Geometrically, the n-vector for a given position on an ellipsoid is the outward-pointing unit vector that is normal in that position to the ellipsoid. For representing horizontal positions on Earth, the ellipsoid is a reference ellipsoid and the vector is decomposed in an Earth-centered Earth-fixed coordinate system. It behaves smoothly at all Earth positions, and it holds the mathematical one-to-one property.
More in general, the concept can be applied to representing positions on the boundary of a strictly convex bounded subset of k-dimensional Euclidean space, provided that that boundary is a differentiable manifold. In this general case, the n-vector consists of k parameters.

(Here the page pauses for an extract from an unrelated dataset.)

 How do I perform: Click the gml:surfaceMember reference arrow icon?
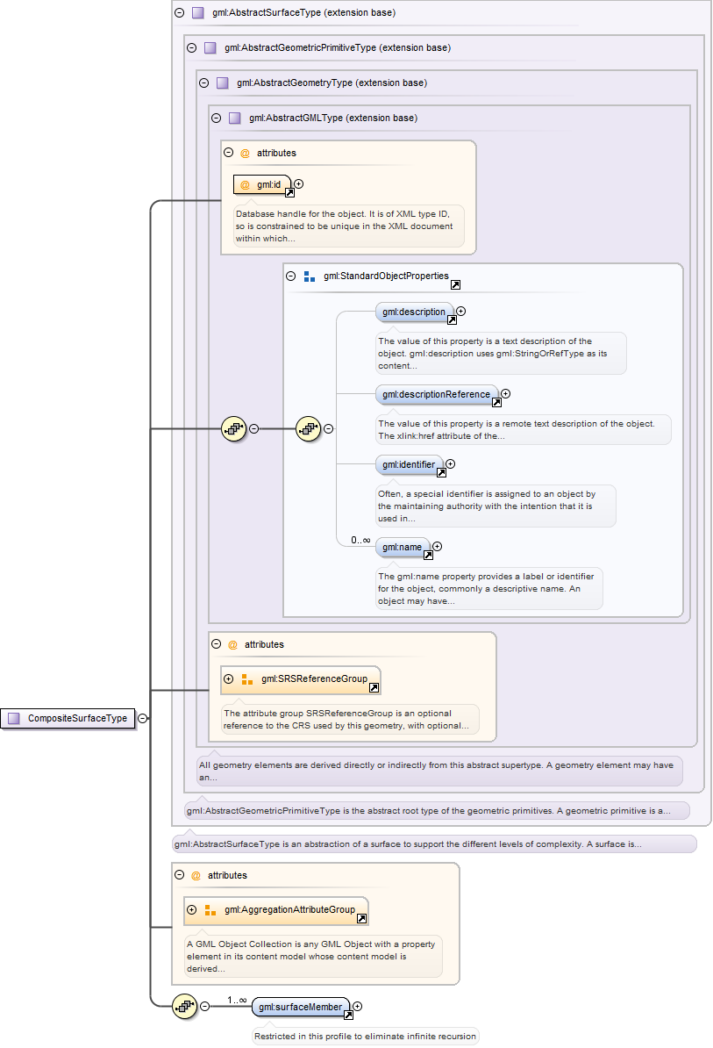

A normal vector to a strictly convex surface can be used to uniquely define a surface position. n-vector is an outward-pointing normal vector with unit length used as a position representation.
For most applications the surface is the reference ellipsoid of the Earth, and thus n-vector is used to represent a horizontal position. Hence, the angle between n-vector and the equatorial plane corresponds to geodetic latitude, as shown in the figure.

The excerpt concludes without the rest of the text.